**PROBLEM TO WORK ON**
Copy every item below word for word, with no changes.

Item position entries

============================================================

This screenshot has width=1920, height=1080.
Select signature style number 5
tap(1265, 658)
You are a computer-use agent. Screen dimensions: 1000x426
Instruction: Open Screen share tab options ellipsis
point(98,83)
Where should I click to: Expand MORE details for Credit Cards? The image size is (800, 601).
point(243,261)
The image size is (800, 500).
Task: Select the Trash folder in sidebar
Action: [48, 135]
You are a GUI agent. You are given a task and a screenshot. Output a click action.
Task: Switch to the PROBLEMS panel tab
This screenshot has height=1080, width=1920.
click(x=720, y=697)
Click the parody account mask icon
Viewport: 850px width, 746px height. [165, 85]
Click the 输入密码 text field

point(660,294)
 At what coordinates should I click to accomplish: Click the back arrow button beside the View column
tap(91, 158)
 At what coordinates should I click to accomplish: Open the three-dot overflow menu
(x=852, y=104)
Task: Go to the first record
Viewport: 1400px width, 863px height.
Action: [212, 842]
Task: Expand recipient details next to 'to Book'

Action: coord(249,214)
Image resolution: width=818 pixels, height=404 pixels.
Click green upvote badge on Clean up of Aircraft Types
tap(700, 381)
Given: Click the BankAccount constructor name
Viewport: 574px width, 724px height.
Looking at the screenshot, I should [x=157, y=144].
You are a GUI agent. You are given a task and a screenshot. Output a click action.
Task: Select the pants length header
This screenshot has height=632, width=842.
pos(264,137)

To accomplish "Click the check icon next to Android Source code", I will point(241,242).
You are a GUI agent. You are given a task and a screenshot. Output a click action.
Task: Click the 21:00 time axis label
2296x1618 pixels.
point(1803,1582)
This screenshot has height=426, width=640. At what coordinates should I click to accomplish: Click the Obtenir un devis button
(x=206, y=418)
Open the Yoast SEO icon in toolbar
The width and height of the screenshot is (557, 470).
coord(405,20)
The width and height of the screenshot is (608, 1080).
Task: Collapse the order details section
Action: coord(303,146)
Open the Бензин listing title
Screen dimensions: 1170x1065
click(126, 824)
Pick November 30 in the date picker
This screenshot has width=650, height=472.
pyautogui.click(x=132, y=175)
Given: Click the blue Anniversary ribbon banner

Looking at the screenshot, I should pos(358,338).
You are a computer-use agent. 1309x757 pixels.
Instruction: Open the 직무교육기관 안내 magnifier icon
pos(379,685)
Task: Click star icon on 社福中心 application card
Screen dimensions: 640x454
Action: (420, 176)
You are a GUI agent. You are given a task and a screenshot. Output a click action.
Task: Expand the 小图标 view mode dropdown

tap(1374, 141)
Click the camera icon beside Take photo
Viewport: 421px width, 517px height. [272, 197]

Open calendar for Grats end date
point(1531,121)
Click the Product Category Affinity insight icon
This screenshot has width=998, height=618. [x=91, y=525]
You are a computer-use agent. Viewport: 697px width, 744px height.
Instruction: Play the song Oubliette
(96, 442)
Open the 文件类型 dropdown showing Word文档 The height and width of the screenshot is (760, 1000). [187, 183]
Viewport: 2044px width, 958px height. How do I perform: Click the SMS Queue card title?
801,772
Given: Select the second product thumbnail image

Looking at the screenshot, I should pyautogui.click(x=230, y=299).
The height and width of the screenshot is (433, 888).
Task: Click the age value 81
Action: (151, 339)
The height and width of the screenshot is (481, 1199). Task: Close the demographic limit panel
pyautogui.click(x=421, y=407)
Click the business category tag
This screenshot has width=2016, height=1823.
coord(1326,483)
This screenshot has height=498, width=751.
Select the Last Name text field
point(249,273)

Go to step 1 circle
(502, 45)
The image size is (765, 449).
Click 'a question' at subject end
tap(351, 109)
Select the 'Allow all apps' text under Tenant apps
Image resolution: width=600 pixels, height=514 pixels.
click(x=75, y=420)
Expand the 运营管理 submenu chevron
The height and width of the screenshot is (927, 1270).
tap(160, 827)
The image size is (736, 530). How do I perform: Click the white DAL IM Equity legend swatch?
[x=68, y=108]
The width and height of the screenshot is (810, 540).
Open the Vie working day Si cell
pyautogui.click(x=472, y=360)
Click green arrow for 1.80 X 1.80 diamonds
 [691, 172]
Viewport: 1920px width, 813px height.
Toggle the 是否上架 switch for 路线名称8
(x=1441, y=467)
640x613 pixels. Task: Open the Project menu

============================================================

**RIGHT ANSWER**
This screenshot has width=1920, height=1080.
Select signature style number 5
tap(1265, 658)
You are a computer-use agent. Screen dimensions: 1000x426
Instruction: Open Screen share tab options ellipsis
point(98,83)
Where should I click to: Expand MORE details for Credit Cards? The image size is (800, 601).
point(243,261)
The image size is (800, 500).
Task: Select the Trash folder in sidebar
Action: [48, 135]
You are a GUI agent. You are given a task and a screenshot. Output a click action.
Task: Switch to the PROBLEMS panel tab
This screenshot has height=1080, width=1920.
click(x=720, y=697)
Click the parody account mask icon
Viewport: 850px width, 746px height. [165, 85]
Click the 输入密码 text field

point(660,294)
 At what coordinates should I click to accomplish: Click the back arrow button beside the View column
tap(91, 158)
 At what coordinates should I click to accomplish: Open the three-dot overflow menu
(x=852, y=104)
Task: Go to the first record
Viewport: 1400px width, 863px height.
Action: [212, 842]
Task: Expand recipient details next to 'to Book'

Action: coord(249,214)
Image resolution: width=818 pixels, height=404 pixels.
Click green upvote badge on Clean up of Aircraft Types
tap(700, 381)
Given: Click the BankAccount constructor name
Viewport: 574px width, 724px height.
Looking at the screenshot, I should [x=157, y=144].
You are a GUI agent. You are given a task and a screenshot. Output a click action.
Task: Select the pants length header
This screenshot has height=632, width=842.
pos(264,137)

To accomplish "Click the check icon next to Android Source code", I will point(241,242).
You are a GUI agent. You are given a task and a screenshot. Output a click action.
Task: Click the 21:00 time axis label
2296x1618 pixels.
point(1803,1582)
This screenshot has height=426, width=640. At what coordinates should I click to accomplish: Click the Obtenir un devis button
(x=206, y=418)
Open the Yoast SEO icon in toolbar
The width and height of the screenshot is (557, 470).
coord(405,20)
The width and height of the screenshot is (608, 1080).
Task: Collapse the order details section
Action: coord(303,146)
Open the Бензин listing title
Screen dimensions: 1170x1065
click(126, 824)
Pick November 30 in the date picker
This screenshot has width=650, height=472.
pyautogui.click(x=132, y=175)
Given: Click the blue Anniversary ribbon banner

Looking at the screenshot, I should pos(358,338).
You are a computer-use agent. 1309x757 pixels.
Instruction: Open the 직무교육기관 안내 magnifier icon
pos(379,685)
Task: Click star icon on 社福中心 application card
Screen dimensions: 640x454
Action: (420, 176)
You are a GUI agent. You are given a task and a screenshot. Output a click action.
Task: Expand the 小图标 view mode dropdown

tap(1374, 141)
Click the camera icon beside Take photo
Viewport: 421px width, 517px height. [272, 197]

Open calendar for Grats end date
point(1531,121)
Click the Product Category Affinity insight icon
This screenshot has width=998, height=618. [x=91, y=525]
You are a computer-use agent. Viewport: 697px width, 744px height.
Instruction: Play the song Oubliette
(96, 442)
Open the 文件类型 dropdown showing Word文档 The height and width of the screenshot is (760, 1000). [187, 183]
Viewport: 2044px width, 958px height. How do I perform: Click the SMS Queue card title?
801,772
Given: Select the second product thumbnail image

Looking at the screenshot, I should pyautogui.click(x=230, y=299).
The height and width of the screenshot is (433, 888).
Task: Click the age value 81
Action: (151, 339)
The height and width of the screenshot is (481, 1199). Task: Close the demographic limit panel
pyautogui.click(x=421, y=407)
Click the business category tag
This screenshot has width=2016, height=1823.
coord(1326,483)
This screenshot has height=498, width=751.
Select the Last Name text field
point(249,273)

Go to step 1 circle
(502, 45)
The image size is (765, 449).
Click 'a question' at subject end
tap(351, 109)
Select the 'Allow all apps' text under Tenant apps
Image resolution: width=600 pixels, height=514 pixels.
click(x=75, y=420)
Expand the 运营管理 submenu chevron
The height and width of the screenshot is (927, 1270).
tap(160, 827)
The image size is (736, 530). How do I perform: Click the white DAL IM Equity legend swatch?
[x=68, y=108]
The width and height of the screenshot is (810, 540).
Open the Vie working day Si cell
pyautogui.click(x=472, y=360)
Click green arrow for 1.80 X 1.80 diamonds
 [691, 172]
Viewport: 1920px width, 813px height.
Toggle the 是否上架 switch for 路线名称8
(x=1441, y=467)
640x613 pixels. Task: Open the Project menu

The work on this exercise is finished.